Shinzo Abe s'est distingué parmi une longue série de Premiers ministres japonais qui se sont succédé sans manifester de véritable intérêt pour l'Afrique. Revenu à ses fonctions de Premier ministre pour un second mandat en 2012, il a redéfini la politique du Japon à l'égard de l'Afrique, afin de démontrer que le Japon demeure un acteur important, malgré la présence écrasante de la Chine en termes de main-d'œuvre et de capacités de financement.

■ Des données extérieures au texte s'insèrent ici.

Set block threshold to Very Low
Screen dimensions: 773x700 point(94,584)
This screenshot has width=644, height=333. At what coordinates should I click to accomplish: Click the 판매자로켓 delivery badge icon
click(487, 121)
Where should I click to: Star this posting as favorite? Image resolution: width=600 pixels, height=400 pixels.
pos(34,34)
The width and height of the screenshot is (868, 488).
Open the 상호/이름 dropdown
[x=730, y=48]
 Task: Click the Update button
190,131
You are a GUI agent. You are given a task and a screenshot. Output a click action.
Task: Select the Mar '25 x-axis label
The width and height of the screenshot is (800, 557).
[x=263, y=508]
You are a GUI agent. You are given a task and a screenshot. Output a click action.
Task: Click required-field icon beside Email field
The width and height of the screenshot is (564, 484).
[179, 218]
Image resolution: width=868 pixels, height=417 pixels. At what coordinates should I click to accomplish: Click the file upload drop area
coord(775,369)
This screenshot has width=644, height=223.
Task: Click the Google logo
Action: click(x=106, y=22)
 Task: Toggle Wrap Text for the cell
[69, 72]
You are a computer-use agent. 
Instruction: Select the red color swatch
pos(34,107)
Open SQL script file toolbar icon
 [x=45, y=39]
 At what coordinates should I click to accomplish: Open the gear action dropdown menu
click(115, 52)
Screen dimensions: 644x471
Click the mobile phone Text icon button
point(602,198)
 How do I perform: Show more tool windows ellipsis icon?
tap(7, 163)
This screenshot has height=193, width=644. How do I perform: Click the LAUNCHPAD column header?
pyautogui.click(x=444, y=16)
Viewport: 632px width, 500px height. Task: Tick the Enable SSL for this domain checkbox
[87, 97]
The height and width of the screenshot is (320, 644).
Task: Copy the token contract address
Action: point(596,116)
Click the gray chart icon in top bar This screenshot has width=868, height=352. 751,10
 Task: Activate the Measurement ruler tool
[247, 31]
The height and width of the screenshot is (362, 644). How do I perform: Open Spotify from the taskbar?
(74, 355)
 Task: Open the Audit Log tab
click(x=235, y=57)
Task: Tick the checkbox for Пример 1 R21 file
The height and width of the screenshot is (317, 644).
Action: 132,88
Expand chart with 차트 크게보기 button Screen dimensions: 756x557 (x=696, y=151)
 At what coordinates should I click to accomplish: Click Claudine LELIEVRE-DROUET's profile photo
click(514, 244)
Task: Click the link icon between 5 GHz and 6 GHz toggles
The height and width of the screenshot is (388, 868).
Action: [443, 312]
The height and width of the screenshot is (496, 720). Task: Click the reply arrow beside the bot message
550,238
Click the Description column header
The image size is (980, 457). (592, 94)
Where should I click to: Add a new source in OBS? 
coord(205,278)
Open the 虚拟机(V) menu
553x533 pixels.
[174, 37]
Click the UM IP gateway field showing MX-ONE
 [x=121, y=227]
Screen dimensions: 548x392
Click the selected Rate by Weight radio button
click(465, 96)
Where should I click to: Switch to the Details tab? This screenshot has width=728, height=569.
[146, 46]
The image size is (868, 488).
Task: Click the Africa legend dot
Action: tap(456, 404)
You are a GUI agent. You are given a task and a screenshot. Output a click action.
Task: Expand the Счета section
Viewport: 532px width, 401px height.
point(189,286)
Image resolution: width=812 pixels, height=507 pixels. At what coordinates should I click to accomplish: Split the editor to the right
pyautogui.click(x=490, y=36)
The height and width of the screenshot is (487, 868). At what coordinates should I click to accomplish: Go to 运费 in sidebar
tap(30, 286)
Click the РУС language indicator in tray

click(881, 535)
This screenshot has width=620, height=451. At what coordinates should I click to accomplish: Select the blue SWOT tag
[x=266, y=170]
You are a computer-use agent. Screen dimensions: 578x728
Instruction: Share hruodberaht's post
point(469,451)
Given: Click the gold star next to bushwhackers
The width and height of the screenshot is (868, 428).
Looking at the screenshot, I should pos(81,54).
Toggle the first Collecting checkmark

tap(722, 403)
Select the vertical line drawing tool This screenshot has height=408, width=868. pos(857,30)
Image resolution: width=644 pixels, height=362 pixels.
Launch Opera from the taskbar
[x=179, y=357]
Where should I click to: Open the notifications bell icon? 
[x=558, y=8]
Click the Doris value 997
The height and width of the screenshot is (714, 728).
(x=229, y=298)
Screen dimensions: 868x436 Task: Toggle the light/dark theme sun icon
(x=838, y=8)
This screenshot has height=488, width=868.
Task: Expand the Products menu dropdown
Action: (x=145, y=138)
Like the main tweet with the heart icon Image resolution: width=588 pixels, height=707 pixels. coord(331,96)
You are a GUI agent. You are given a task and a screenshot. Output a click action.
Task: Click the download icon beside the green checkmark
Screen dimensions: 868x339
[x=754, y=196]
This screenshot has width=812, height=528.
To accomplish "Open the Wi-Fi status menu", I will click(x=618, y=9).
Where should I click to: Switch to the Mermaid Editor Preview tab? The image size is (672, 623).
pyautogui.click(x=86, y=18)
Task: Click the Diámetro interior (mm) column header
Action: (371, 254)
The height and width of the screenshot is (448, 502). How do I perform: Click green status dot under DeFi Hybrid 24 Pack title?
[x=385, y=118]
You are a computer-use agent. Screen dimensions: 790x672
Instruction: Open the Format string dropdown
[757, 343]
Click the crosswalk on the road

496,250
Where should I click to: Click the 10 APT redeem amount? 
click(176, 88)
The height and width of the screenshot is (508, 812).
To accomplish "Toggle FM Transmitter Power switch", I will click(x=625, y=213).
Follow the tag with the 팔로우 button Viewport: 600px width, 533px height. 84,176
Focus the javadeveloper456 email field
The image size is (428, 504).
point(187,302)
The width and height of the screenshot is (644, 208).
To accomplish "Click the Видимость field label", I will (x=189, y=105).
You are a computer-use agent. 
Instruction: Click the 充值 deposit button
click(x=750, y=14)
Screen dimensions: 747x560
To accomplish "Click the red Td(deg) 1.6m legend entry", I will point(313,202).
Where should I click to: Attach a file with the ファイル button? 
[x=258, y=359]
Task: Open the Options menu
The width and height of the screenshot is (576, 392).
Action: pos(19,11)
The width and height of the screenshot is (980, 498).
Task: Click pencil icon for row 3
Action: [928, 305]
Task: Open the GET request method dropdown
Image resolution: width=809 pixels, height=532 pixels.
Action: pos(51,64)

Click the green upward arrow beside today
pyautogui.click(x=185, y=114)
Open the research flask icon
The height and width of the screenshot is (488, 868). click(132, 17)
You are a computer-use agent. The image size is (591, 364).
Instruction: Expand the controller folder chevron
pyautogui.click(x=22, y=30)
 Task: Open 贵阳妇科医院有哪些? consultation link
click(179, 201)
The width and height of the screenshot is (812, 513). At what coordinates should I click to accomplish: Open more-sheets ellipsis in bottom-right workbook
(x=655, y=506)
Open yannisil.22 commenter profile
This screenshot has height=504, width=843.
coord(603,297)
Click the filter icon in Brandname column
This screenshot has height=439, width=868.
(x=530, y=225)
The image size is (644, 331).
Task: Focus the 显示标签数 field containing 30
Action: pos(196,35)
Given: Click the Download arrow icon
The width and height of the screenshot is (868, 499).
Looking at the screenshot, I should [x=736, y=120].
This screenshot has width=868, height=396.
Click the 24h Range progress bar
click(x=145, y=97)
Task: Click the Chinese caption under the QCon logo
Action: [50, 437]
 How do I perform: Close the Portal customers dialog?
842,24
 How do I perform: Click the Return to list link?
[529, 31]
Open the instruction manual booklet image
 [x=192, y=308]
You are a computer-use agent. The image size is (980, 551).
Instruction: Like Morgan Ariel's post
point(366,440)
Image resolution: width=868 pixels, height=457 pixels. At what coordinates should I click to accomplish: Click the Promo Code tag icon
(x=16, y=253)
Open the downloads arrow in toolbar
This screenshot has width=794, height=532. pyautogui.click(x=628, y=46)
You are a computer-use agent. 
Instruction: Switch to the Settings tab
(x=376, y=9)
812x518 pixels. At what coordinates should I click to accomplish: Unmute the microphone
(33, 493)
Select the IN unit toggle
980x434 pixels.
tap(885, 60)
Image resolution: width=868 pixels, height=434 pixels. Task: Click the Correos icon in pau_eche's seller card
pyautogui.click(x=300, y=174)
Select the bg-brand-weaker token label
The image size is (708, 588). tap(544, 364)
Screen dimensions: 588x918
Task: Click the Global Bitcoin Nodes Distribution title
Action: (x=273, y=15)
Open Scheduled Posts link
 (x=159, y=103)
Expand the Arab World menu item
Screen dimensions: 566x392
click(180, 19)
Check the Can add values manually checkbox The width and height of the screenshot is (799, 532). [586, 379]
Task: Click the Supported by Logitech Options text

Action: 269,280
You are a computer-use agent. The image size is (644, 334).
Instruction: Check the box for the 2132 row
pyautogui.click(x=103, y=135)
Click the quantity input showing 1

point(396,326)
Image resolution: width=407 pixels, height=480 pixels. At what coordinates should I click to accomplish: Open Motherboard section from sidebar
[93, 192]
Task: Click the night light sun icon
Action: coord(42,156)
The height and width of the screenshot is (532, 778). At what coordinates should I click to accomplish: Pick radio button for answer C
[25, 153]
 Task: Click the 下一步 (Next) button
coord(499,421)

Pour ce faire, M. Abe a restructuré la Ticad pour que cette conférence se concentre davantage sur attirer des capitaux du secteur privé, à la suite de la contraction de l'aide publique au développement du Japon. En promettant une augmentation des investissements des entreprises, le Japon a voulu se repositionner comme un partenaire commercial de l'Afrique, non plus comme un simple donateur, selon Keiichi Shirato, ex-journaliste et expert de l'Afrique à l'université Ritsumeikan.
Shinzo Abe a également apporté sa vision d'un " Indo-Pacifique libre et ouvert " sur le continent, s'employant à marquer la différence entre Tokyo et Pékin en faisant valoir l'État de droit, les droits de l'homme, la liberté et la démocratie. " Au lieu d'avoir une politique étrangère pour l'Afrique séparée, l'ancien Premier ministre Abe a appliqué en Afrique les mêmes principes que ceux promus dans l'Indo-Pacifique et en Asie ", explique M. Shirato.
Mais, à l'occasion de la huitième édition de la Ticad qui se tient en Tunisie ce week-end, le bilan des investissements du Japon en Afrique est à nouveau examiné de près. Tokyo, qui, au départ, s'intéressait à l'Afrique pour obtenir des voix aux Nations unies, a aujourd'hui un besoin nettement plus pressant de s'engager sur le continent, compte tenu de la chasse mondiale aux métaux rares et autres matières premières.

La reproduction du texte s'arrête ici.